DOCUMENT SECTION:
::::::

Green Party Labor Day Message

From a Green Party email blast:

Labor Day. American as apple pie, right?

It honors the American labor movement and the contributions that workers have made to the strength, prosperity, and well-being of our nation.

But it’s important that we take a moment to stop and remember just what this “day off” (that many workers still don’t enjoy) really cost.

So, pardon us for a short history lesson; but sharing the facts of this 3-day weekend is important– because a lot of people died for this “day off.”

How Labor Day Started

Labor Day became a federal holiday in 1894, after thirty states had already recognized it.

But it came at a terrible cost.

You may have heard vaguely of the Pullman Strike. Most factory workers who built Pullman train cars lived in the company town of Pullman on the South Side of Chicago, controlled by the company’s owner, George Pullman.

In spring 1894, the company laid off workers and slashed their wages, but still expected them to pay Pullman his full rent for their homes.

Eugene V. Debs had earlier founded the American Railway Union (ARU), made up mostly of unskilled railroad workers. With the rent crisis in Pullman, the ARU signed up the factory workers making the train cars as well, and tried to negotiate with the company, but Pullman refused.

When a strike against the factory didn’t go well, the ARU called for a massive boycott against all trains that carried a Pullman car. It affected most rail lines west of Detroit, and at its peak involved some 250,000 workers in 27 states.

Riots broke out as starving workers faced off with police and Pullman’s private security force, the late 1800’s version of Blackwater. Violence broke out in many cities. President Grover Cleveland called out the Army and the U.S. Marshals, who killed thirty people.

The strike collapsed.

The government belatedly saw that they needed to recognize the power and anger of the workers in some way, and six days after the end of the Pullman strike, Congress voted to make Labor Day a federal holiday.

How The Date Was Chosen

It was no accident that President Cleveland and Congress chose the September date.

You see, the burgeoning international socialist movement of the time had chosen May 1, or May Day, to be International Workers’ Day, also known as Labor Day. They wanted to honor the struggle for the 8-hour workday and the Haymarket Massacre, which happened in Chicago on May 4, 1886.

The May 4th protest in Chicago began as a peaceful rally in support of workers striking for an eight-hour day and protesting the killing of several workers the previous day by the police.

However, someone threw a bomb at police. The bomb blast and ensuing gunfire resulted in the deaths of seven police officers and at least four civilians; scores of others were wounded.

So, for the American Labor Day, President Grover Cleveland and Congress chose a September date in an effort to distance American workers from their counterparts and supporters around the world.

This Labor Day, remember the truth: Every gain workers have made has come because they banded together to fight for their rights. Nothing is ever just given to workers. Nothing.

Today we tend to think of Labor Day as the end of summer. We hope this email reminds you that it’s much, much, more—and our work will not be done until every worker receives a fair wage, benefits, and a 40-hour week—including holidays like Labor Day.

::::::

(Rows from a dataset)
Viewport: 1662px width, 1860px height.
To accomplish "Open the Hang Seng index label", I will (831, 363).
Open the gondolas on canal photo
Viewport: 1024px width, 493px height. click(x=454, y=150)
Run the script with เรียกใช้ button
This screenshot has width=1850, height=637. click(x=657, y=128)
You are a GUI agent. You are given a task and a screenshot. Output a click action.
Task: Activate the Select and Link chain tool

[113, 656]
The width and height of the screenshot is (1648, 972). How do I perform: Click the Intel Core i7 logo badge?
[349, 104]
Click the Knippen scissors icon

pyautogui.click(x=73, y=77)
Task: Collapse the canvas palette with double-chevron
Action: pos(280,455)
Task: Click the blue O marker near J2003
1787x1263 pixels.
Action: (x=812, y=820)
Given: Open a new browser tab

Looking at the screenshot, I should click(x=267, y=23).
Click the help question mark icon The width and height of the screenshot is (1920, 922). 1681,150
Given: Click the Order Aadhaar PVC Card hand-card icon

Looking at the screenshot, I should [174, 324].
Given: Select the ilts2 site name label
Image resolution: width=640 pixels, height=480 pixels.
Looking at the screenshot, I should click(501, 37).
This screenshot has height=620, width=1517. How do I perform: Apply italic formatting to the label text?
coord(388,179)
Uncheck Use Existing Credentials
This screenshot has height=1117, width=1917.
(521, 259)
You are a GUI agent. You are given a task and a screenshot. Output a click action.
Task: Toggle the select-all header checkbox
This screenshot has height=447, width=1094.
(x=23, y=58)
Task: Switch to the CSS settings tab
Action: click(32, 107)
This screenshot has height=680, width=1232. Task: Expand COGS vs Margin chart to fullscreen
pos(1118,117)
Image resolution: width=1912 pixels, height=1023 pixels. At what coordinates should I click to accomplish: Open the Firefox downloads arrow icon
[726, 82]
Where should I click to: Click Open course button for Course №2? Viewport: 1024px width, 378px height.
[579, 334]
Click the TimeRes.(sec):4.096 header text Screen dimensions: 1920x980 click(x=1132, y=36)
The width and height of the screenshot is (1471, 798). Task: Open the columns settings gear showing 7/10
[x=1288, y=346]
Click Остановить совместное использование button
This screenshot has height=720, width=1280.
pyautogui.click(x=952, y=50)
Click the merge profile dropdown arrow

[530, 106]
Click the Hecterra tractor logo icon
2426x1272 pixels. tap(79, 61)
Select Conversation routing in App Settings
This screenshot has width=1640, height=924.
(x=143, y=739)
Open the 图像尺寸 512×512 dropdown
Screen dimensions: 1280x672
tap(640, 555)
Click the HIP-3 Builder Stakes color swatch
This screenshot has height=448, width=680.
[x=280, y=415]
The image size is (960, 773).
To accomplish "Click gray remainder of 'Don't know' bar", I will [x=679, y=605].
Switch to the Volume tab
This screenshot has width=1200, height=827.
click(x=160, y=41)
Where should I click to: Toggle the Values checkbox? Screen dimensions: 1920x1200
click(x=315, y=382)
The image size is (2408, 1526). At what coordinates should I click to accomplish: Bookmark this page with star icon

::::::

YOUR TASK:
Continue the Green Party Labor Day message above from the point where it ends.

TASK RESULT:
From the 2014 Green Party of the United States Platform, page 32: The right to organize unions, bargain freely and strike when necessary is being destroyed by employers and their representatives in government. Today, nearly one out of ten workers involved in union organizing drives is illegally fired by employers who wage a campaign of fear, threats, and slick propaganda to keep workers from exercising a genuinely free choice… And as union membership falls, so do the wages of all working people, union and non-union alike. We support efforts to overcome these legal handicaps, especially in the South and Southwest where the laws are most hostile. We also must dedicate ourselves to fighting for a complete overhaul of this country’s labor laws. We support the irreducible right of working people, without hindrance, to form a union and to bargain collectively with their employer. We also support the right of workers, without penalty, to inform other workers on the premises of a union being formed. This includes advertising and recruiting. The right to organize has been eroded and diluted over the years by incremental infringements and restrictions, especially by the Taft-Hartley Act of 1947 passed over President Truman’s veto. We stand for repeal of the Taft-Hartley Act. The right to organize has also been diminished by an aggressive anti-union offensive by employers who have undermined the law, and in many cases, brazenly violated it.

This entire weekend, especially on Monday, please say “thank you” to everyone who works!

Most of the world’s workers labor day and night, often for miserable bosses and at poverty wages.

That includes all of the women who work as mothers and homemakers, yet receive no social security or health benefits in recognition of raising a family. Not to mention an almost total lack of child care at the workplace for mothers employed outside the home. Or the fact that women (and African Americans) are still paid less for the same exact job compared to white men.

How Will We Even The Playing Field With Rapacious Employers?

With your help. Since we don’t take corporate money, our alliances are clear and clean: we stand with workers. Our party truly is “people-powered politics.”

Standing in solidarity with other workers starts with a simple, heart-felt “thank you”.

It’s small. But it sure matters.

And this weekend, when you see someone who is working because they don’t get the day off and/or can’t afford to take a day off, be sure to give them an extra pat on the back.

Have a GREAT weekend full of fun, friends, family, and gratitude for all of us who work.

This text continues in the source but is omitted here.